Format the entries starting at the line containing "Open Welcome's green" and ending at the end of the records as a numbered list with blank lines removed.

[Stored dataset items]
<<<<

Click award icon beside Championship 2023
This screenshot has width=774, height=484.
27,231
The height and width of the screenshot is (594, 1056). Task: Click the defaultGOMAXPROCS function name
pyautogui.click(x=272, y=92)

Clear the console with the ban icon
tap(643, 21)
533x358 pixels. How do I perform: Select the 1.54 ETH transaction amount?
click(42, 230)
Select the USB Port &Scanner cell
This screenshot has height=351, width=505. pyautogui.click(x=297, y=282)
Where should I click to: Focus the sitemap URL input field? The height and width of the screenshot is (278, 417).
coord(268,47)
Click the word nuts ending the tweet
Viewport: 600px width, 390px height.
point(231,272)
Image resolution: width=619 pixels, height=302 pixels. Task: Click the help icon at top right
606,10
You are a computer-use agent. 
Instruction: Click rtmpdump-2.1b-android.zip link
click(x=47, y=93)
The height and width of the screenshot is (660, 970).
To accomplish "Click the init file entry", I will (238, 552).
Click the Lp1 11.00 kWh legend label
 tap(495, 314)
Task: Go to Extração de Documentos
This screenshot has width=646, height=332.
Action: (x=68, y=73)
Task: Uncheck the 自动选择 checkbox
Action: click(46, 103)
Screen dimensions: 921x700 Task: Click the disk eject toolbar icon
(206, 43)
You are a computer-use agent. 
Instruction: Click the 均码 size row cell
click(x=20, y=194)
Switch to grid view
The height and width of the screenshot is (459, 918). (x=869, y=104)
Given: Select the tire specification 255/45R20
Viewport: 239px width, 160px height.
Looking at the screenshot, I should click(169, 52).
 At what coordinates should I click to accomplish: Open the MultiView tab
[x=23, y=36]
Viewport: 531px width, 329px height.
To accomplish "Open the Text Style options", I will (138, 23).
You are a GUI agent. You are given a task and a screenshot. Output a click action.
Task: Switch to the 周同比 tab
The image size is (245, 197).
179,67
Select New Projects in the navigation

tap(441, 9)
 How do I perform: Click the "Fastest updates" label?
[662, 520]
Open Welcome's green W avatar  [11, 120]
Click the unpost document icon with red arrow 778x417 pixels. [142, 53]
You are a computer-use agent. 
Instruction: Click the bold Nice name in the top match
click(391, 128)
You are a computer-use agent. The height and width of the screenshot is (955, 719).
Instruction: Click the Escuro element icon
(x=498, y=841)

>>>>

**Written solution:**
1. Open Welcome's green W avatar  [11, 120]
2. Click the unpost document icon with red arrow 778x417 pixels. [142, 53]
3. You are a computer-use agent. 
4. Instruction: Click the bold Nice name in the top match
5. click(391, 128)
6. You are a computer-use agent. The height and width of the screenshot is (955, 719).
7. Instruction: Click the Escuro element icon
8. (x=498, y=841)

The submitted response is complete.